I read that post and saw the pictures and broke down crying.
Soon it will be 7 years since you left us. It hurts just the same as it did when I first said goodbye to you.
I miss your smile, I miss the sound of your voice. I miss hugging you. I miss our talks. I miss preparing meals with you. I miss you. So much.
Life is that much less richer without you. There is an emptiness, a hollow feeling where your presence once was.
Abang told me, three days ago while I was sleeping I called out your name while extending my hand as if reaching out for you. If Abang didn't tell me about it, I wouldn't have known I had been dreaming about you.
Mommy it hurts so bad not having you in our lives anymore. Everyday I say a prayer in your memory, everyday I think of you, everyday I miss you.

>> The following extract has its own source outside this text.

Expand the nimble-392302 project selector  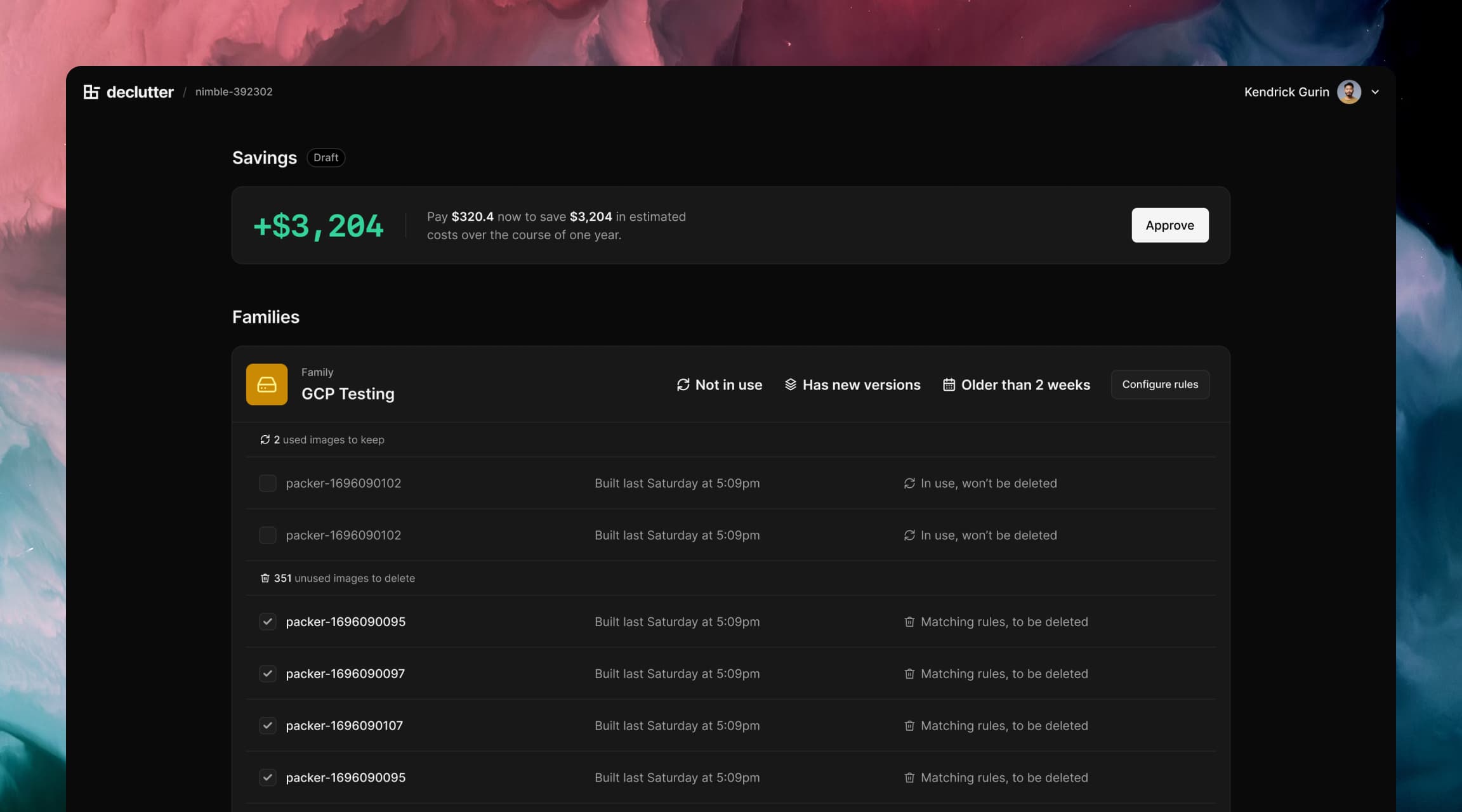[x=234, y=91]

If I could spend just one more day with you, just to tell you again how much I love you and miss you and need you, I would be the happiest person on earth.
I miss you so much Mommy.
Words are not enough to express the wrenching pain in my heart. I hurt so bad missing you. I love you so much Mommy. You were the best part of me. You were my best friend. You were the only person in my life that I could totally be myself with.
I could tell you everything and anything about me and know that you would love me still without question or hesitation.
I love you so much Mommy. And I miss you. Every second, every minute and every hour of every day.
I love you and you are no longer here for me to tell you that.
I miss you with every breath that is in me.
Al-Fatihah.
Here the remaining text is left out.